▶ [Problem statement] Carry the aquarium stocking thread on from its last post, keeping the same forum style.

My mom has a school of cories thats mixed. I personally like it when they all match, In case you couldnt tell by the odd number of fish I'm a little OCD....
My problem with glowlights is that I've heard they tend to stay near the bottom corners. I want a fish that will take advantage of the tank. My other choice's were the Ember Tetra, or X-ray Tetra's. 
No loaches for me. I honestly don't like the way they look. I know alot of people love them. I don't mind them really. I just never had the urge to own one. The ghost shrimp might end up as dinner. But it's a cheap dinner so I think I'll try it.


----------



## amcoffeegirl (May 26, 2009)

Is 36 gallon big enough for 9 pristella, 7 cories and 2 angels.
Just curious because I have a similar stock list. 
Only 1 angel, 9 pristella, 2 albino bn pleco.


----------



## LRJ (Jul 31, 2014)

If you want a pair of angels, get about five juveniles. Once two of them pair off, trade or sell the rest.


----------



## psych (Jan 7, 2013)

When I was asking for stocking advice on my 40B a few weeks ago I was advised not to purchase angels due to the size they can ultimately achieve. Maybe due to the dimensions of your tank this one would be a better fit for them, but I feel Angels can get to be pretty big and it might help if you had a plan to get them a larger tank for when this happened. The tank might also appear cramped visually, at least that's my fear.


----------



## The Dude (Feb 8, 2011)

I personally wouldn't do more than one Angel in less than a 55 gallon and that would be a mated pair. I have one Angel, 5 Rosy Barbs, 1 albino BN pleco, 5 Oto's, 5 full grown Cory's (I've got about 30 fry in another tank and will be adding some) and nearly 100 red cherry shrimp in a 46 gallon.


----------



## xenxes (Dec 22, 2011)

Make it a shrimp and nanofish tank! I can probably share some by then, should have my new tank setup before Xmas (have to move just once more, ugh, but only ~1mile away this time ).


----------



## amcoffeegirl (May 26, 2009)

My tank is doing great. 36 gallon 1 angel, 9 pristellas, now 1 albino bn.
I moved one to my 46 gallon tank.
In the 46 I have 4 angels 6 pristella and 1albino bn.
I know when they get larger I may need to rehome some.
I feel good about my tanks. 
These tetra don't bother the angels and the angels don't bother them.
The bn gets rowdy if an angel gets to close to his food. He will shake his body then head butt the offender. 
I really adore my tanks right now.
Upgraded both tanks to finnex lights.
Plants are growing. Algae is a little more troublesome than before. I can live with cleaning a little.

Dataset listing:
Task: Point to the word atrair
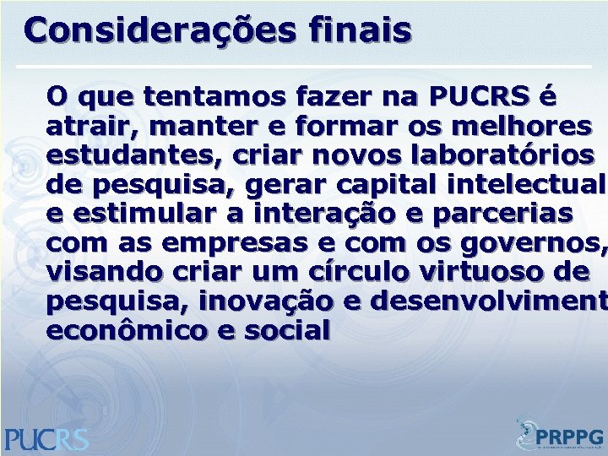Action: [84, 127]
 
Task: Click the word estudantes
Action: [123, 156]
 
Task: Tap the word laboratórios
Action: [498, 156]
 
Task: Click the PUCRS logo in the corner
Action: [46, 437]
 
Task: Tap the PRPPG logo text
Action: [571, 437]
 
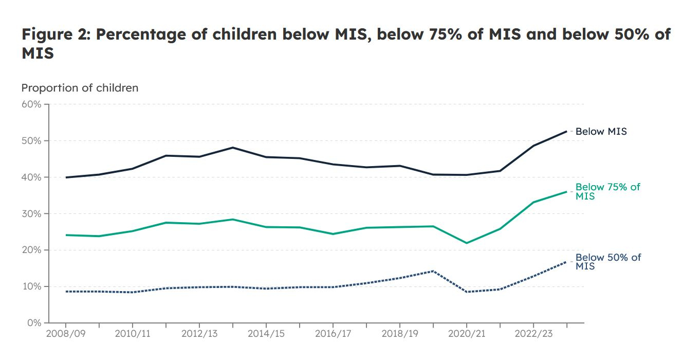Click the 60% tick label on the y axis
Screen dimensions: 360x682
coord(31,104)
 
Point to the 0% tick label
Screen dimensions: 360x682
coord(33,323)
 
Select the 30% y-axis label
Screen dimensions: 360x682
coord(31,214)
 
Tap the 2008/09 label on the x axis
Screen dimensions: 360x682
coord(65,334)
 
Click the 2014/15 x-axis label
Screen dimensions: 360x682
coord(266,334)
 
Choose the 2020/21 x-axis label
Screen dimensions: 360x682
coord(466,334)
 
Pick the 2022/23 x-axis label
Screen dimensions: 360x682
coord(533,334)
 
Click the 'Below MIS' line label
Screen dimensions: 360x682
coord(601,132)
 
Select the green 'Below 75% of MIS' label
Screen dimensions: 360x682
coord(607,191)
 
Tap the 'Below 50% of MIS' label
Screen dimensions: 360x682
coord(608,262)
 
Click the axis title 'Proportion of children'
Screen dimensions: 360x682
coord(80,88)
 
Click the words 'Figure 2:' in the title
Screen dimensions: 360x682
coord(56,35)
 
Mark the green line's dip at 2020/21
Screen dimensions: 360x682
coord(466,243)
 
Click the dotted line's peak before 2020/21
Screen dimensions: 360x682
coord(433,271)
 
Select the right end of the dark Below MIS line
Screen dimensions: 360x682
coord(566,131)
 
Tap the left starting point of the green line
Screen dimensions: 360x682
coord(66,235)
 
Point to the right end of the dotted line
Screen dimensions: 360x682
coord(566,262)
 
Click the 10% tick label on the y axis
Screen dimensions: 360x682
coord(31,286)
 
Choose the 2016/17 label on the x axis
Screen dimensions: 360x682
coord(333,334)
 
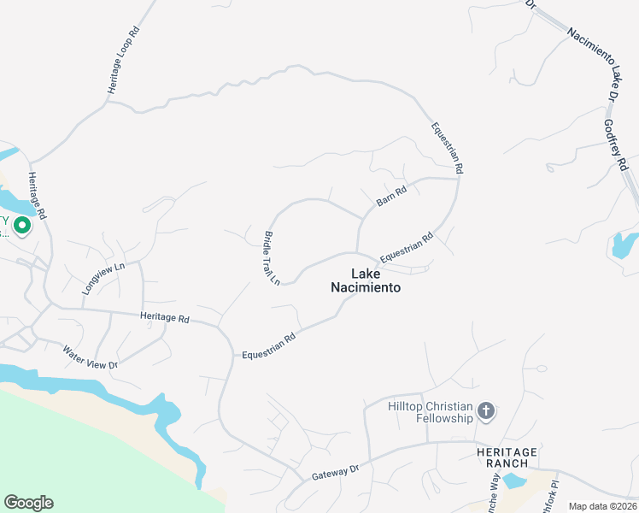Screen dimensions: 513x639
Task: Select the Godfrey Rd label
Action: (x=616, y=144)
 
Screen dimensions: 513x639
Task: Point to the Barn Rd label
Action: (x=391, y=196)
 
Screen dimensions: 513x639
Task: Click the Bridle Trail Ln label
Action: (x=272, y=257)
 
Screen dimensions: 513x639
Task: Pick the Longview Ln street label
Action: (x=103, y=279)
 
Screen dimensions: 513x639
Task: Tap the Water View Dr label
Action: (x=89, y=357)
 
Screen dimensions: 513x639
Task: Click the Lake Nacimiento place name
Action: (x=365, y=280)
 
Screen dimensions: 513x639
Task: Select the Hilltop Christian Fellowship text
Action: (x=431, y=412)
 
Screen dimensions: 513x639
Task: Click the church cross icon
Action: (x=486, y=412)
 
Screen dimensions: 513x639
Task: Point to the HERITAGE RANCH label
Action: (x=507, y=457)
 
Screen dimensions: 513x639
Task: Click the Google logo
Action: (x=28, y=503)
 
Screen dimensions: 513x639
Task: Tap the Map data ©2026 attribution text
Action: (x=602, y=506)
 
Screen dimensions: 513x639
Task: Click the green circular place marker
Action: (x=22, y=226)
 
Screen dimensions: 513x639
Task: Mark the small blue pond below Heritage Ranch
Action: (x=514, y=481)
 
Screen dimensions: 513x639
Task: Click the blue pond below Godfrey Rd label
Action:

▶ [Answer for the task]
36 gallon bowfront a are 20.9 inches high and 30 inches wide. two that weren't harassing each other would fit fine.


----------



## mattjm20 (Nov 2, 2013)

I had two angels that grew up together in my 90G (along with an assortment of other fish) and I had to get rid of one the other day because he wouldn't stop beating up on the other... I think you either need a lot of angels or one, at this point. And my tank has TONS of cover too...


----------



## Nmaggard (May 29, 2019)

I have 4 angels, 4 platy's, 3 neon tetras in my 36 Gal bowfront. The angels get along well with others. The largest angel ( Cletus ) would nip at new fish, for day or two. Cletus did not bully the latest Platy I added though.


----------



## Nmaggard (May 29, 2019)

Also, Angels do really well in even numbers. This way they can pair off.


----------



## SueD (Nov 20, 2010)

Other suggestions for you might be a school of rummy nose tetras and sterbai cories. I had this set up with a single angel in a 25g tank. Since angels like temps a little higher I kept the tank at 80F, which the sterbai cories are fine with. Many cories prefer temps a little cooler, but angels can adjust a bit, also.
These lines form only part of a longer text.